───── DATA
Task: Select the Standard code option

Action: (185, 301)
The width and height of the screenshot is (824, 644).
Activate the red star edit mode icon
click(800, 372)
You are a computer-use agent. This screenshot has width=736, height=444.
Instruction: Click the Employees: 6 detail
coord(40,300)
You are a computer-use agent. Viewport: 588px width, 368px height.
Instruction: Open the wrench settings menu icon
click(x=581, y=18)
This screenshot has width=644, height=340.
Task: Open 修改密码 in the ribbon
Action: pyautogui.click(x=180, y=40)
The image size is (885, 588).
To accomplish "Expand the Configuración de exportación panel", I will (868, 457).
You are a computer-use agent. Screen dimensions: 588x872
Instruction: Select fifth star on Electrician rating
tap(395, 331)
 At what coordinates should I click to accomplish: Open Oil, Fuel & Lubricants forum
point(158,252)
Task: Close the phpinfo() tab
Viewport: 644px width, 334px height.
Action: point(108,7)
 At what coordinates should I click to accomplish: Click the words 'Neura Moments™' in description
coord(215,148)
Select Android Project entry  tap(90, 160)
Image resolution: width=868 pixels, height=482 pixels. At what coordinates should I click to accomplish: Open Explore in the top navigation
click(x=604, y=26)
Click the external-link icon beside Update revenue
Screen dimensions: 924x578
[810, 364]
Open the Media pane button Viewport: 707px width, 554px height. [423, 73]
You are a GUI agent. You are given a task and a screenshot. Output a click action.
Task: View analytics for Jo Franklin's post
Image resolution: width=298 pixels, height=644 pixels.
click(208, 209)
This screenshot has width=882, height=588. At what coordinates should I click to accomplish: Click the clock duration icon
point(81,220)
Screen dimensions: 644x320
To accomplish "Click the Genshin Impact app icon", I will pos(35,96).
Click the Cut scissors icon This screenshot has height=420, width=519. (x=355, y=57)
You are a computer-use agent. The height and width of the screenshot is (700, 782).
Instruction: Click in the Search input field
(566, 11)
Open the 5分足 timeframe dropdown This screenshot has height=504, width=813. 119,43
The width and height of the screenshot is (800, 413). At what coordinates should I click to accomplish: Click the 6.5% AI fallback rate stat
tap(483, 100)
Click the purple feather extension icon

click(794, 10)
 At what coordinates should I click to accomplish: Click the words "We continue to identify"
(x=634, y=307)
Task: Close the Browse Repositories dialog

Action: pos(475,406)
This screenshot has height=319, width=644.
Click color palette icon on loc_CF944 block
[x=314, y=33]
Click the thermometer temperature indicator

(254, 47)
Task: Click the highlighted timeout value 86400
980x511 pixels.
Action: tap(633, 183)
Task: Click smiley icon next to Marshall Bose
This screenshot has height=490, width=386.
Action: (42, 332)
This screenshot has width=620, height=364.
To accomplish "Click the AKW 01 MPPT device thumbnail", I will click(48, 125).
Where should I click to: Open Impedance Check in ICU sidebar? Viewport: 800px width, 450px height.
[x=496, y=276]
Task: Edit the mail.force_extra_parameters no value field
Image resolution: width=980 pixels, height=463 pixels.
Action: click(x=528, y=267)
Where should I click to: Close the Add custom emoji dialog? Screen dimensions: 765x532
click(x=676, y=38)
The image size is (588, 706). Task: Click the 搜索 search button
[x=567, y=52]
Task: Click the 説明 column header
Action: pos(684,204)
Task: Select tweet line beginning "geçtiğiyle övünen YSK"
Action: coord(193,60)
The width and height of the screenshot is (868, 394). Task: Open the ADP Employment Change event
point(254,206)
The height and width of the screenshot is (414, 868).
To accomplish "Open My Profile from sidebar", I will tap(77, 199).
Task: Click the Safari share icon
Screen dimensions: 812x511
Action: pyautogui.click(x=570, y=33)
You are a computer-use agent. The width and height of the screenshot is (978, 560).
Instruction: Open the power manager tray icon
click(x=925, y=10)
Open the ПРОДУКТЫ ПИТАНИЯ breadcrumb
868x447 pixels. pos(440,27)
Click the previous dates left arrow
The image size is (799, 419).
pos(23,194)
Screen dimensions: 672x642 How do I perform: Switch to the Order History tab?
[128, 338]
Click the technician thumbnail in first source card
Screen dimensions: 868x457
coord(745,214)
──────────
◆ TO DO ◆
Using the listing above, return all lines where the word "thumbnail" occurs.

◆ RESULT FOR THIS EXERCISE ◆
To accomplish "Click the AKW 01 MPPT device thumbnail", I will click(48, 125).
Click the technician thumbnail in first source card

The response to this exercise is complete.